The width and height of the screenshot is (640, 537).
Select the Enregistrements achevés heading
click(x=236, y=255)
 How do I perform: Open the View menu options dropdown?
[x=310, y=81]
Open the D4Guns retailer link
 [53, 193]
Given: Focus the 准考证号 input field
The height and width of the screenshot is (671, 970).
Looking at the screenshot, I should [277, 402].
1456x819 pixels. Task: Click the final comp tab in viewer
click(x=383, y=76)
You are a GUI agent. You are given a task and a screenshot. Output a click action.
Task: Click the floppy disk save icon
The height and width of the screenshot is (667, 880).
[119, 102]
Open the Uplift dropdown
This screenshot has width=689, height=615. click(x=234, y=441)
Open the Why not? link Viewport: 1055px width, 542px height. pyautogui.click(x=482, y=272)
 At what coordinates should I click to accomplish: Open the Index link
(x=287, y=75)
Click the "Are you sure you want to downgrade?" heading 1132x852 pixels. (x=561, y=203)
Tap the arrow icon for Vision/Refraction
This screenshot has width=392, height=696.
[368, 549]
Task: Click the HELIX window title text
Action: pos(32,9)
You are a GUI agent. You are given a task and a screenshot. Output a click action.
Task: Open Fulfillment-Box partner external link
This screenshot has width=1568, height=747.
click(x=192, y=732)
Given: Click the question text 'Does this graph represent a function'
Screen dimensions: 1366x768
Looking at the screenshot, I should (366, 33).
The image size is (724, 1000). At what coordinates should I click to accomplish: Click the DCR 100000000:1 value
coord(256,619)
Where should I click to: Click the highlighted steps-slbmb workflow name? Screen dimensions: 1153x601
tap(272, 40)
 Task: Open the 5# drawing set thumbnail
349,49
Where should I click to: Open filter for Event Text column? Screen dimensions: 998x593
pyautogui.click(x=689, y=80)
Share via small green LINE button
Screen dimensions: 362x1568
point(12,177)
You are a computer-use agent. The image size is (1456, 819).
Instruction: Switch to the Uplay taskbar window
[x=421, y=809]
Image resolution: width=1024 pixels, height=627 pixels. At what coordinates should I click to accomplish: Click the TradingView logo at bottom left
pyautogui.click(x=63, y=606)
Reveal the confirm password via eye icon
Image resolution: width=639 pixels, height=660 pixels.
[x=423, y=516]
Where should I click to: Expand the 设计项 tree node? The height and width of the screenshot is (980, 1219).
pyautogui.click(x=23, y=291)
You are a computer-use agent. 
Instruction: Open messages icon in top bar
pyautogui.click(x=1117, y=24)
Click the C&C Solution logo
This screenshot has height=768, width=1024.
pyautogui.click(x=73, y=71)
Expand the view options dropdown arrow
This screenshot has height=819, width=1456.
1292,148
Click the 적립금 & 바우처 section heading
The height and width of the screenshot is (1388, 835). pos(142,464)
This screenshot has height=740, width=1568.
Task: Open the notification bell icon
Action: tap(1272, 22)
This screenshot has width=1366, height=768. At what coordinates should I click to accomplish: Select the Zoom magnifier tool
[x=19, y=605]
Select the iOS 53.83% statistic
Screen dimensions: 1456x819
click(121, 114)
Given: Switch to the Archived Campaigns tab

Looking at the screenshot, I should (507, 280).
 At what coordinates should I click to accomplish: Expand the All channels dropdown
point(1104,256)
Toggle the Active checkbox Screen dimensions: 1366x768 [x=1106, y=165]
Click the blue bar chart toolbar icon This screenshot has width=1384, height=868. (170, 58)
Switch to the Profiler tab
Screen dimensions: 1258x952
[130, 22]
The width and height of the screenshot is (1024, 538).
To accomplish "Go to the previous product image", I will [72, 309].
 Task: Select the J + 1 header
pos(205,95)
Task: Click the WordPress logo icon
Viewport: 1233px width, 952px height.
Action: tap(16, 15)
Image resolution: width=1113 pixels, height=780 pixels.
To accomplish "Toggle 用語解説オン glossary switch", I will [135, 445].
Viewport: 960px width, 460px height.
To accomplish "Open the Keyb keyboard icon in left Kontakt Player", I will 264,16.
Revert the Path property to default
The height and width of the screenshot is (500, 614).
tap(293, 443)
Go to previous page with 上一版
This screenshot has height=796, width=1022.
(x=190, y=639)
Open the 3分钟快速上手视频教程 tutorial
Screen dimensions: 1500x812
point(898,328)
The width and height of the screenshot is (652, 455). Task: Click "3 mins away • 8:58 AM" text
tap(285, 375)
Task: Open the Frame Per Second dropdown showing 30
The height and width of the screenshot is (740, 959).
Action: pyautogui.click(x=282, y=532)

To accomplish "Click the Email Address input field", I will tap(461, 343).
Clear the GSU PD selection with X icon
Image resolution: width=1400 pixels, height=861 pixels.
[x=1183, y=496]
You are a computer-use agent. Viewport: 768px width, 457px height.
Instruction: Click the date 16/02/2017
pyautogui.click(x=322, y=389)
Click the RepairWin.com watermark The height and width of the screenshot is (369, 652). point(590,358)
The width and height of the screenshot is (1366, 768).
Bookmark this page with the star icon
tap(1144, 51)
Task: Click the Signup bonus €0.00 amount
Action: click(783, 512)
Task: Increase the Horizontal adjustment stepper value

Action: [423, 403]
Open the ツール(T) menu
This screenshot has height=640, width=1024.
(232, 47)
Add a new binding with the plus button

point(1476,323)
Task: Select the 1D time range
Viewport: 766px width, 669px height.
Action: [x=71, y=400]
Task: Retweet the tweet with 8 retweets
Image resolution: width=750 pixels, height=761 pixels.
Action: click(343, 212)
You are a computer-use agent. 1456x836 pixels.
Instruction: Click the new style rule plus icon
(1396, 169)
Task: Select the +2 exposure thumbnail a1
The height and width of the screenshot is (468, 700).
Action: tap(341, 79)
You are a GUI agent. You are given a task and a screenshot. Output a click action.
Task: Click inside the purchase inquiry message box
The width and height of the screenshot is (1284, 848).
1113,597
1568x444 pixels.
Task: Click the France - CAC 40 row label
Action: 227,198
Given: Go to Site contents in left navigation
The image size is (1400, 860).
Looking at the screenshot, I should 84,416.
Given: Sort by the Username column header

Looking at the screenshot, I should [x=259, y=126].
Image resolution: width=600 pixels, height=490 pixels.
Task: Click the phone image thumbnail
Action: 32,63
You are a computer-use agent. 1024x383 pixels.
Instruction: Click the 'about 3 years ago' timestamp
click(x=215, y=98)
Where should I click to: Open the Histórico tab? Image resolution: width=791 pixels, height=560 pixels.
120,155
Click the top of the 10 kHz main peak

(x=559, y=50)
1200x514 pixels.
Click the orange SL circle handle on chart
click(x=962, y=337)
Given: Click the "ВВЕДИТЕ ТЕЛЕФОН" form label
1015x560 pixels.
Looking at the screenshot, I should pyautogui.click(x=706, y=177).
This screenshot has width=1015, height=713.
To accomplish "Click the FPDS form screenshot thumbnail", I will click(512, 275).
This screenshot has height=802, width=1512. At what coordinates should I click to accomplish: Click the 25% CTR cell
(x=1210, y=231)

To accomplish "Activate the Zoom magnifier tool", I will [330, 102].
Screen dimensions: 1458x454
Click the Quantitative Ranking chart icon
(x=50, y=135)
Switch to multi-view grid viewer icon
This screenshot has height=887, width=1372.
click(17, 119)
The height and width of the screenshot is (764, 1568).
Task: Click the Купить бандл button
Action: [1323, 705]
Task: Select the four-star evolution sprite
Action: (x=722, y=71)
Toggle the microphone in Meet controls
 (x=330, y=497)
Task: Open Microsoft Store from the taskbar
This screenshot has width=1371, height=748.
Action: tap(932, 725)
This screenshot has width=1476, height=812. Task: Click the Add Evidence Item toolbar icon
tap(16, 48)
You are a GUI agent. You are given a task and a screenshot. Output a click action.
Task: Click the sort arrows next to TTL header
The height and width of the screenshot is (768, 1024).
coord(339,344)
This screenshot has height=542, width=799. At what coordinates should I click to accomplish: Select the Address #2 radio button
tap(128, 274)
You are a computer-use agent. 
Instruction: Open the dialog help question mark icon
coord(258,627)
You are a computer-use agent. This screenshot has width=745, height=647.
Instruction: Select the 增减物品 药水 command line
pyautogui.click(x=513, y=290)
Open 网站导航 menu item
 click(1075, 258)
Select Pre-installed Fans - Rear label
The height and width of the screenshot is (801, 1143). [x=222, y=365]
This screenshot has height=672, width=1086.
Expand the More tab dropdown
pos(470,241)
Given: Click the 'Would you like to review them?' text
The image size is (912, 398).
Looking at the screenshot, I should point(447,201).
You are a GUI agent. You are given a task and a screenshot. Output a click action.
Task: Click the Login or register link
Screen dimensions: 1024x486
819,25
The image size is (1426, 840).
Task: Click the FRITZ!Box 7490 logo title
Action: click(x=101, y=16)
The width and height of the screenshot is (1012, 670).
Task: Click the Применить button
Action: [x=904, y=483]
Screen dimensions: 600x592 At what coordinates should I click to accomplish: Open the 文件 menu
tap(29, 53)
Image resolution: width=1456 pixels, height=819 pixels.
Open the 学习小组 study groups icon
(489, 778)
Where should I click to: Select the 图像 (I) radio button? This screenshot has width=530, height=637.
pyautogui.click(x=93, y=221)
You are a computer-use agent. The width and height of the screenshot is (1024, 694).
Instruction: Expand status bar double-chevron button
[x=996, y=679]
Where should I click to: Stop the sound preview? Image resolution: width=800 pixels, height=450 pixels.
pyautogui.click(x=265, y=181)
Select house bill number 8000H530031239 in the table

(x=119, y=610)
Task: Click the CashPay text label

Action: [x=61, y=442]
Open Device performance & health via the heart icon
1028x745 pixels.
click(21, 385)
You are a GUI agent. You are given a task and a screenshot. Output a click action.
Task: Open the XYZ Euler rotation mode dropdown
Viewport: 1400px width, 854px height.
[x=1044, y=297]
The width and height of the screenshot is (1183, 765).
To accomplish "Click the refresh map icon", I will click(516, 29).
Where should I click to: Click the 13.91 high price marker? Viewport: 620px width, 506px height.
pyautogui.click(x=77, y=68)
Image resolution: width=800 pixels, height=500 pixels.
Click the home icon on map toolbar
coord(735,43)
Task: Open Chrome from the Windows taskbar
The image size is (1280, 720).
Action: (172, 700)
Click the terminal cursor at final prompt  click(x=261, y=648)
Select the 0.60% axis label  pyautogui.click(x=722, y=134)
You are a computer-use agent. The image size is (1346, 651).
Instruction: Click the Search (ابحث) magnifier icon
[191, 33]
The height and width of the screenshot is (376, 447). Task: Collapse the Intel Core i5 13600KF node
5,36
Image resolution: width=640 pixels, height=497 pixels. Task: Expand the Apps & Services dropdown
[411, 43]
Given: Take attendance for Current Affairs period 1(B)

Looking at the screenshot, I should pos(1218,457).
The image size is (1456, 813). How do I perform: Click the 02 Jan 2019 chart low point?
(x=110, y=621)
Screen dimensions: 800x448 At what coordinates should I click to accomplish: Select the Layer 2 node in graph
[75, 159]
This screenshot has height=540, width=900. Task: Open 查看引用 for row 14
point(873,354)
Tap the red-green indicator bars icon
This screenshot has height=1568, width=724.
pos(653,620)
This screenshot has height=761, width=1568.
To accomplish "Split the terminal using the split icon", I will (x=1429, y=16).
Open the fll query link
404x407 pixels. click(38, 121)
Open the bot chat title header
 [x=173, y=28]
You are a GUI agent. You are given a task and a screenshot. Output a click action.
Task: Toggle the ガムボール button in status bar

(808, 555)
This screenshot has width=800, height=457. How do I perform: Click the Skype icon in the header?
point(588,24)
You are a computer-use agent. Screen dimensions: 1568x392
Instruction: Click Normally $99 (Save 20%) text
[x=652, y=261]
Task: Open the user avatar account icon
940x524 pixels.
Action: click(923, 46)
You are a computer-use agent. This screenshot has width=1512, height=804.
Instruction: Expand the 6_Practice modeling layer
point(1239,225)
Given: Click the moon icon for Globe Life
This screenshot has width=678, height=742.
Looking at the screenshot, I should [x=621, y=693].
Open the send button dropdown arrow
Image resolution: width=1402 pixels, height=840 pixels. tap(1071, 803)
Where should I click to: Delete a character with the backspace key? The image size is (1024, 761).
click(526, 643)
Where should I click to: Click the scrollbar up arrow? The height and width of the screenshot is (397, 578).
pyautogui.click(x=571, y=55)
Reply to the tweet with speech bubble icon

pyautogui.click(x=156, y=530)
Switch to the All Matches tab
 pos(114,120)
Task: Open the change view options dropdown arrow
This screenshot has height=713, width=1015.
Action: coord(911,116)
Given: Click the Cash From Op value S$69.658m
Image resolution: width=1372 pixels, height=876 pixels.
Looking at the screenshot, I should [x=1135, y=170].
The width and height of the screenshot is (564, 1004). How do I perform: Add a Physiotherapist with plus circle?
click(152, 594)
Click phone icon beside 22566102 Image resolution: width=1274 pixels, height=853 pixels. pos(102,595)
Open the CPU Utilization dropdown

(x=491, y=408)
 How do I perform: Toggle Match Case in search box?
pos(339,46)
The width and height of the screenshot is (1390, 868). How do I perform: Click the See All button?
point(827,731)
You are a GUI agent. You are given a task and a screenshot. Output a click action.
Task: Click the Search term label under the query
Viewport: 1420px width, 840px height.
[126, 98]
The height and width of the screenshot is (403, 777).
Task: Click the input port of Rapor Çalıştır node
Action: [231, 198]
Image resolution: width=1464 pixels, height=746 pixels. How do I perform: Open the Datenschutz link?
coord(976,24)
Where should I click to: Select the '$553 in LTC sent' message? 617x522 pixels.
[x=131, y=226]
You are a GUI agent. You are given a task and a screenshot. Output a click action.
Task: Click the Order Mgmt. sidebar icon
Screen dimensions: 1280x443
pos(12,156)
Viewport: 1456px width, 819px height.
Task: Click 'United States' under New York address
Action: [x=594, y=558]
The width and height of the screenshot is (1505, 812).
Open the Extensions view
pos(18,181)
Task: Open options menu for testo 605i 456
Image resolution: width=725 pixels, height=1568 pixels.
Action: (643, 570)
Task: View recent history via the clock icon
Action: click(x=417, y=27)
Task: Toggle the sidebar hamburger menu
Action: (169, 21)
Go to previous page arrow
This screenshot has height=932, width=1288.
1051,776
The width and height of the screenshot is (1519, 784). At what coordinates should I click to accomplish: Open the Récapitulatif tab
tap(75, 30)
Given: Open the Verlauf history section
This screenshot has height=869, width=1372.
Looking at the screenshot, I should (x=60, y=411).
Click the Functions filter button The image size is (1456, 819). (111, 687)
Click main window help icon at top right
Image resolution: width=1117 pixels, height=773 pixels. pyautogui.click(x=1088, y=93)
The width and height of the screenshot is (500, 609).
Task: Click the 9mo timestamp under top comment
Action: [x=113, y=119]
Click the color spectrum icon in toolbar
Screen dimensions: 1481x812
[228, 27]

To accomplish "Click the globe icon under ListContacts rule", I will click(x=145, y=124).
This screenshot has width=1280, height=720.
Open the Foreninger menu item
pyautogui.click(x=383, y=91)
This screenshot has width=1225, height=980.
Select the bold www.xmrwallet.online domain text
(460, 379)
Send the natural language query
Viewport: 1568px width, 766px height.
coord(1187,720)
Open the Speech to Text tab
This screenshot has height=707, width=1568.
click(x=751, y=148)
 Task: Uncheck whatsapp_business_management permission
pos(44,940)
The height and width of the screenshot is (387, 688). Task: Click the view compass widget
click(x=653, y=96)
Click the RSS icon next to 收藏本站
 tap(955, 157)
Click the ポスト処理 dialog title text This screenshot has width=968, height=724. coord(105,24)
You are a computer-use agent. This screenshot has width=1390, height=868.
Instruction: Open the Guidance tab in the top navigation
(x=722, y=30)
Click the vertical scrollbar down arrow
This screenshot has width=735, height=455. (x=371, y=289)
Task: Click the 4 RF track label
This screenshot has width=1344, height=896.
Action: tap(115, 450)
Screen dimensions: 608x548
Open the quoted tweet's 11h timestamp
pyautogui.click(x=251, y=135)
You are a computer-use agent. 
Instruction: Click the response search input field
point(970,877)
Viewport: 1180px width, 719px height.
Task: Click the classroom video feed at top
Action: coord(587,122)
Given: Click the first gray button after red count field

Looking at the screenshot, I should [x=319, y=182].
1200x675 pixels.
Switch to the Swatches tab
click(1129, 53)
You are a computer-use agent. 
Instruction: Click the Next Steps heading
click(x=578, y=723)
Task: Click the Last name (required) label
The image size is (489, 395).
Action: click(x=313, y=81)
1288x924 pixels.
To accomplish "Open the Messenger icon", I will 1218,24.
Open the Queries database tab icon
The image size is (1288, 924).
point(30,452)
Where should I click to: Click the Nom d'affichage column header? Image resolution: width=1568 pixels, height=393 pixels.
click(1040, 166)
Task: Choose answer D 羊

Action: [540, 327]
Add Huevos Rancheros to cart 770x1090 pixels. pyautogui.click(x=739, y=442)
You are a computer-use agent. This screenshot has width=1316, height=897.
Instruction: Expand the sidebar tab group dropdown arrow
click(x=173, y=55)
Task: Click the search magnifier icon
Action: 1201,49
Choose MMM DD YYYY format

GIVEN INSTRUCTION → Duplicate the entries verbatim, starting at the line that contains "Task: Click the Last name (required) label" and ending at the last line of the entries.

RESPONSE TO THE TASK →
Task: Click the Last name (required) label
The image size is (489, 395).
Action: click(x=313, y=81)
1288x924 pixels.
To accomplish "Open the Messenger icon", I will 1218,24.
Open the Queries database tab icon
The image size is (1288, 924).
point(30,452)
Where should I click to: Click the Nom d'affichage column header? Image resolution: width=1568 pixels, height=393 pixels.
click(1040, 166)
Task: Choose answer D 羊

Action: [540, 327]
Add Huevos Rancheros to cart 770x1090 pixels. pyautogui.click(x=739, y=442)
You are a computer-use agent. This screenshot has width=1316, height=897.
Instruction: Expand the sidebar tab group dropdown arrow
click(x=173, y=55)
Task: Click the search magnifier icon
Action: 1201,49
Choose MMM DD YYYY format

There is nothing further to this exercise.